I tucked the romance book into my nightstand drawer and selected one of the other books instead. Then I kicked off my shoes, propped my head on a pillow, and started reading about how, exactly, to help Cade relearn to speak.

 

 

Chapter Four

 

 

Cade


“How’s she coming along?”

I was bent over Devlin’s SUV when he asked. Rather than answer, I snapped my fingers and pointed at the toolbox.

“Socket?”

I nodded. He slapped the metal into my palm. I ducked back under the hood.

“She looks about the same is why I’m asking,” he said.

Like his car would look any different on the outside after I fixed its insides? I was proof that the outside could look the same whether or not the insides were in working order.

I finished up and dropped the hood with a bang. Then my gaze went to my girl. My 1969 powder blue Chevrolet Camaro. She was not a new Blue; no car could replace Blue. But she was a classic. And by “classic” I mean she was full of rust holes and needed a new alternator. Basically, she needed a whole lot of love and money.

Don’t we all.

“Do you have her running yet?” Dev, hands in his pockets, strolled over to the Camaro.

“Yeah.” I liked that word. It came out clean most of the time. No tricky consonant at the end or the beginning.

“You work tonight?”

I nodded, cleaning my hands on an orange rag.

“See you there.” He rounded his car and climbed behind the wheel. Elbow resting on the open window, he said, “Thanks for the assist. Dinner’s on me tonight.”

I tipped my chin as he pulled out of the driveway. My eyes went to my new-slash-old car Paul bought me for my birthday a few months back. It was a peace offering. He felt guilty about draining my bank account when he’d been neck-deep in gambling. He’d been going to Gamblers Anonymous since my accident, which made me hate him a lot less. The car ran. Didn’t sound pretty, but she ran. I hadn’t named her yet. I was afraid I’d be attached too soon.

I didn’t have to work for a few more hours, and there was no Tasha coming over to bother and/or sexually frustrate me, so I decided to work on my nameless car. I cranked up the radio in the garage to drown out the neighbor’s lawnmower buzzing across the street. When I rolled beneath the Chevy, my thoughts returned to that night on Alley Road.

Street racing wasn’t legal. So, it was a bit pot/kettle for me to give Paul crap for gambling illegally. In my defense (Your Honor), the big difference between Paul and me was that I won more money than I lost.

I liked everything about a street race. The low rumble that shook my balls when I revved the engine, the scent of burning rubber when I peeled away from the starting line. The adventure. The risk. Hot, loud, enthralling, and over in seconds. College classes were the opposite. They were dull and dragged on for eternity.

Cars had always been a part of me. Before I met my ex, I planned on becoming a mechanic, but Brooke didn’t want to marry a blue-collar guy.
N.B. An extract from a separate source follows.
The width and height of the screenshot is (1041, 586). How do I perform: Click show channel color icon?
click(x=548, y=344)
She made sure I understood that any man of hers couldn’t show up at a dinner party with grease under his fingernails. I loved her, so I traded in my tools for textbooks.

I chose poorly.

Anyway. That night on Alley Road I had the race under control. Until Blue slid on an invisible sheet of black ice. I spun the wheel to the right and lost control, tires sliding, headlights from the other cars blinding me. My precious Audi crashed into a fire hydrant and sent me on one fucked-up ride. I dropped out of college, moved home with Dad, and ruined any chances of becoming an audiobook narrator.

My body healed. My tongue didn’t follow suit.
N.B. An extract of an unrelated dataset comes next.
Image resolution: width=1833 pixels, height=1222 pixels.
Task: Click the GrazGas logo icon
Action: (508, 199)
I pushed out from under the Camaro, suddenly claustrophobic. I couldn’t remember much about the accident. The ambulance came and took me to the hospital where doctors performed surgery and bandaged me up.

Tasha had been there when I opened my eyes that next morning. Second person I saw, after my father. Her blond head and sympathetic blue eyes filled with concern reminded me of an angel. For a second I thought I was dead. My eyes met hers and I was suddenly short of breath.

Though that could’ve been the two cracked ribs. Hard to say.